Look through the records below for the line with "COUPON (246, 1551)" and the line with "TOP (343, 1989)", then return those lines and all lines between, exactly.

Pixel coordinate grounding data
========
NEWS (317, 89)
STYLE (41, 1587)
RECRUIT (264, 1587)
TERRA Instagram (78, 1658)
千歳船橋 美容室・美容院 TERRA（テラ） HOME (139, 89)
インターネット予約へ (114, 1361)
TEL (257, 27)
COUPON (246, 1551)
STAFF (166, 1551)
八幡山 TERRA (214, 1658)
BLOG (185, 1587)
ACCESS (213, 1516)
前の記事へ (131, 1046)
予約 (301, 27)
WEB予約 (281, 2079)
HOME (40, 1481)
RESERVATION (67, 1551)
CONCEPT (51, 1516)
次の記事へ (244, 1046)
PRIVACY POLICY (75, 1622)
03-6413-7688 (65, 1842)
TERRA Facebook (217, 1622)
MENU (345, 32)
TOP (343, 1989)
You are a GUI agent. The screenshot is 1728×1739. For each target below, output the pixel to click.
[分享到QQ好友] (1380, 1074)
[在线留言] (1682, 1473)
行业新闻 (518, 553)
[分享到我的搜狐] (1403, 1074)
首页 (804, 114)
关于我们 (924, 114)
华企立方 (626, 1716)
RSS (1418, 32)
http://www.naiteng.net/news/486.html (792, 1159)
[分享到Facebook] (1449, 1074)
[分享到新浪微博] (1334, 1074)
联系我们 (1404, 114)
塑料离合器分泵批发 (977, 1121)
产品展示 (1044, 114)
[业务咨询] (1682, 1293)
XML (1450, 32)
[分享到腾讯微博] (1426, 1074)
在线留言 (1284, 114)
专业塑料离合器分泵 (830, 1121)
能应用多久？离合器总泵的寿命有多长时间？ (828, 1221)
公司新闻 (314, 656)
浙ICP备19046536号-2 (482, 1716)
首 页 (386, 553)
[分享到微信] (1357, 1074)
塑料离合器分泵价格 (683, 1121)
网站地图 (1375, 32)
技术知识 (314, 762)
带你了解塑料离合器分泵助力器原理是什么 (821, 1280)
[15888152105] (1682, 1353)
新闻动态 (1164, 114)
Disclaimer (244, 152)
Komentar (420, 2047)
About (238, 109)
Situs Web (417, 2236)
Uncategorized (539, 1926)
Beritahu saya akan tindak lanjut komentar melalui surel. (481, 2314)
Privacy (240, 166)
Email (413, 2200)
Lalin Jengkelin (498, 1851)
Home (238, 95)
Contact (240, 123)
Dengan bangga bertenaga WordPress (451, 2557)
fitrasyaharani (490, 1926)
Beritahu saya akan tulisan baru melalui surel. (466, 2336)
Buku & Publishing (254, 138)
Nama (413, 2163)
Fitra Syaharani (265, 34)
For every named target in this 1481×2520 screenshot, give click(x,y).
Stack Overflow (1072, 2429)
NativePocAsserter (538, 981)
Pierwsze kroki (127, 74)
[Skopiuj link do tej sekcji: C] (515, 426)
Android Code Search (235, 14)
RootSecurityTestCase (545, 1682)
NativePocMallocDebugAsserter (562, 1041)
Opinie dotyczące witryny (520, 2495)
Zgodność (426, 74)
========
#### EXPECTED OUTPUT:
COUPON (246, 1551)
STAFF (166, 1551)
八幡山 TERRA (214, 1658)
BLOG (185, 1587)
ACCESS (213, 1516)
前の記事へ (131, 1046)
予約 (301, 27)
WEB予約 (281, 2079)
HOME (40, 1481)
RESERVATION (67, 1551)
CONCEPT (51, 1516)
次の記事へ (244, 1046)
PRIVACY POLICY (75, 1622)
03-6413-7688 (65, 1842)
TERRA Facebook (217, 1622)
MENU (345, 32)
TOP (343, 1989)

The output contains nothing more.